1. Ectopic Beat Becomes a Spiral Wave

    2008-01-17

    I found this neat video on YouTube today when looking at some related videos to my own. This shows how an ectopic focus in the heart can develop into a spiral wave.

  2. How I got our cluster to send me MMS movies of my simulations

    2008-01-13

    As the models used in our lab become larger both in resolution (more detail) and gross size (bigger pieces of tissue), the time and effort required to visualize and otherwise check results increase. With the largest model currently used in the lab (mine), one short simulation produces 2.0 GB of uncompressed data. Compression gets it down to about 500 MB or so. That still means that — just to make sure the simulation ran correctly — I have to download 500 MB of data, load my model into a viewer of some kind, and load and view the data. This is not acceptable, especially since even loading the data requires a machine with significant graphical power and a large hard drive.

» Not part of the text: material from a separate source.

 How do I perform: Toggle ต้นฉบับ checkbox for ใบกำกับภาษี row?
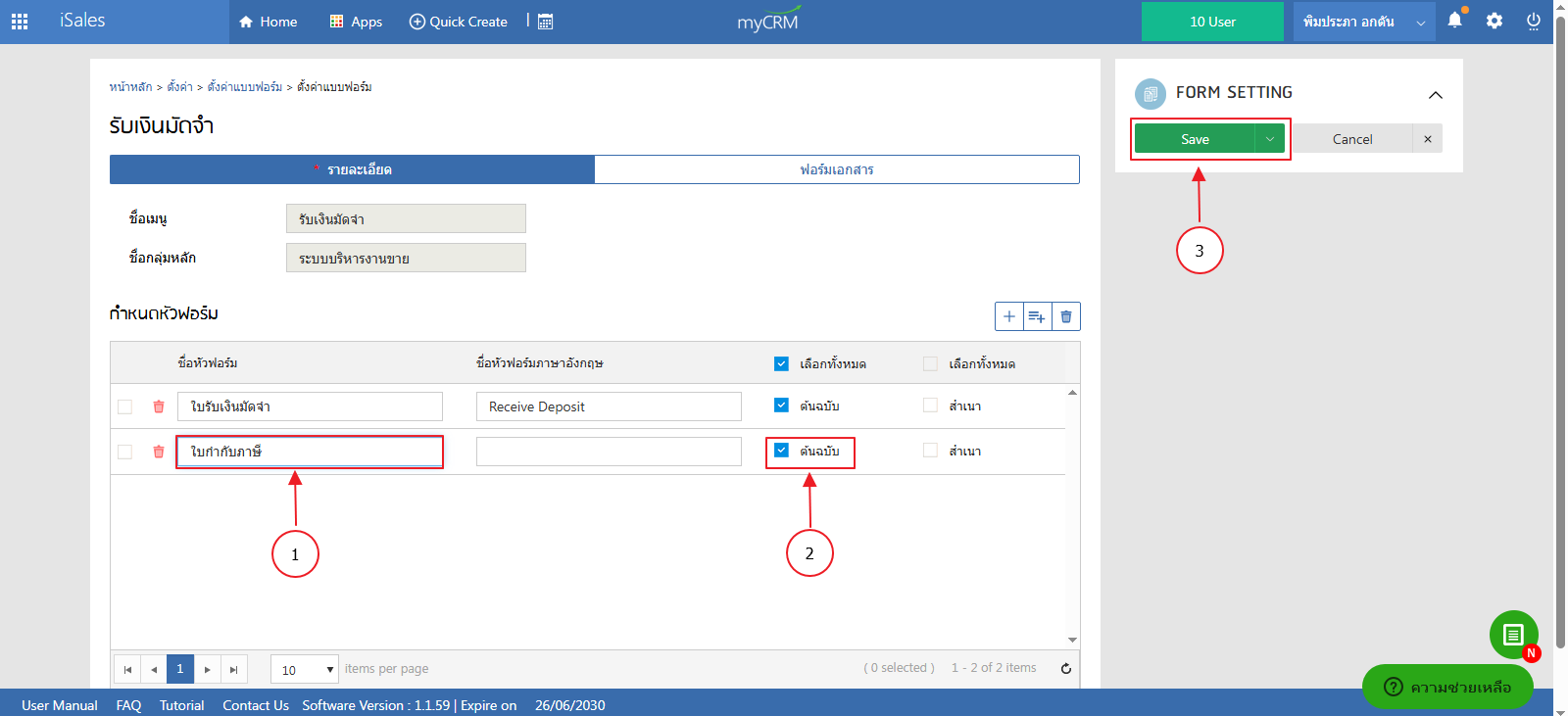pos(781,451)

    There are other ways to visualize our data. A little while ago (two years?), our programmers Rob and Umar put together an off-screen renderer for the IBVRE project. It’s based on VTK and coded in Python. It simply loads the model with views from all 6 sides, maps the data on to the surface, and then writes an image file.

    I spent 12 hours Saturday resurrecting this software and tweaking it for my own needs. Now it just loads one view of my model, efficiently steps through a specified number of time steps (it did this very very inefficiently before), writing them all to image files, and then exits. I run this on the cluster with a script that joins all of the images into a movie, and then emails them to me.

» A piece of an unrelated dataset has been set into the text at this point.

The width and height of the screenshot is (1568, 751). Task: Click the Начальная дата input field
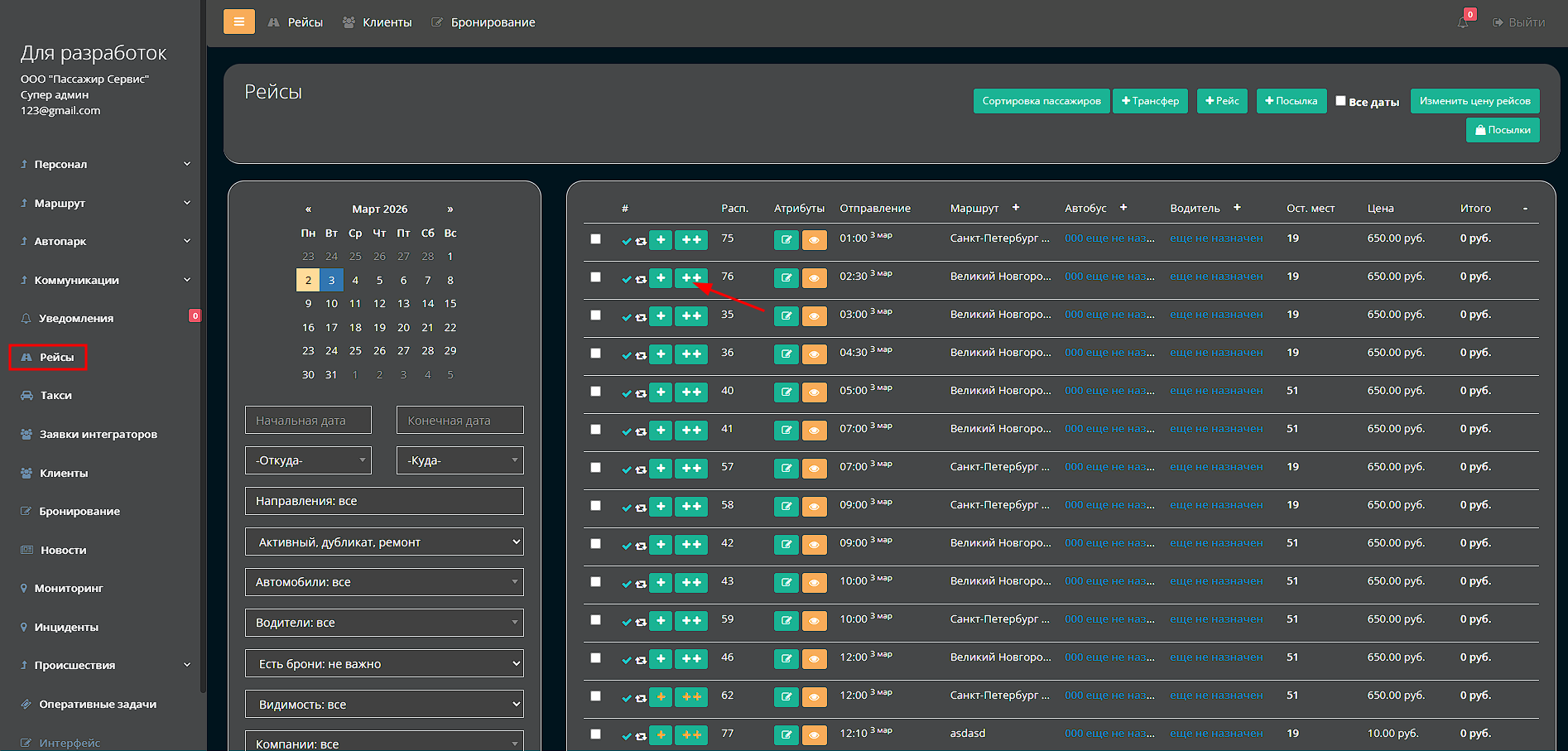(308, 421)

    I currently have the cluster email me when a job is done. I also have mail filters that forward these messages to my phone. However, I can now do better. I have integrated the rendering program with my cluster run scripts, such that the following happens. When a simulation is finished, the visualization program is run and dumps images of all of the time steps. They are then joined to make a movie, emailed to me, and emailed directly to my phone. Thus, when the simulation is finished, I not only get an email notification, but I can review the video right on my phone.

    If you’re not a geeky type, this may not impress you. To me, it is the very apex of cool. Enough so that it drove me to stay at work for nearly 13 hours on a Saturday. Here’s a sample video:

    Now, instead of downloading 500 MB or more to a high-powered workstation (or let it limp on my laptop) to check the outcome of a simulation, I can have a 1 to 4 MB video automatically sent to my mobile phone and watch it wherever I am.

  3. Videoblogging with iMovie

    2008-01-09

    I’m planning on doing some more advanced videoblogging in the future, including screencasting and perhaps presentations. As such, I decided to give iMovie a try. Combined with an iSight, it’s a beautiful thing, and much easier to use than I expected.

    Here it is (the subject matter is not serious) with an homage to Ze Frank:

  4. PubCasts and SciVee

    2007-10-22

    Have you noticed that everything is named in CamelCase these days? Anyway…

    I’ve had a couple of conversations with Dr. Rachel Karchin here at the ICM regarding Open Access scientific publishing, and PLoS specifically. Last week, she forwarded an email to me regarding PubCasts on SciVee. (Example here.)

    A “PubCast” is basically the same thing as a “SlideCast“. (Have you noticed that everything is named with “Cast” at the end lately, all spawned from the term “Broadcast” and made popular by “PodCast”?) Let’s start with a SlideCast. The idea with a SlideCast is that presentations are not composed merely of speaking or merely of slides. Many people make their presentations in such a way that the slides stand on their own, but these are typically awful presentations. They’re just slide-formatted outline notes. A good presentation requires the visuals and spoken commentary. In a SlideCast, slides with their various animations and transitions are shown with an audio narration by the presenter. PubCasts go one step further and actually include video of the presenter speaking along with the slides. They also preferably include the paper. I think the video is probably not necessary, unless it’s video of the person presenting in front of the actual slides, but that requires green screening or extremely high quality video (for the slides to be readable), both not worth the hassle.

    On the whole, I think PubCasts are an excellent idea. A proper scientific presentation should get the audience engaged by getting them emotionally involved, making them see why they should be interested, while a paper gives all of the gory details. In this way, you get both together. How often do you have the paper handy to follow along when watching a scientific presentation? In my experience, pretty much never. People usually present the stuff they’re working on, not the stuff they’ve published (background excepted).

    Unfortunately, I don’t have any true Open Access papers yet. My paper that’s supposed to come out next month will not be Open Access, as the fee from the publisher for it was outrageous, and I couldn’t really justify it to my advisor. Nonetheless, I already have a slide deck put together for the paper, and have presented it, so in the near future I’m planning to do a SlideCast of it and post it here on the blog.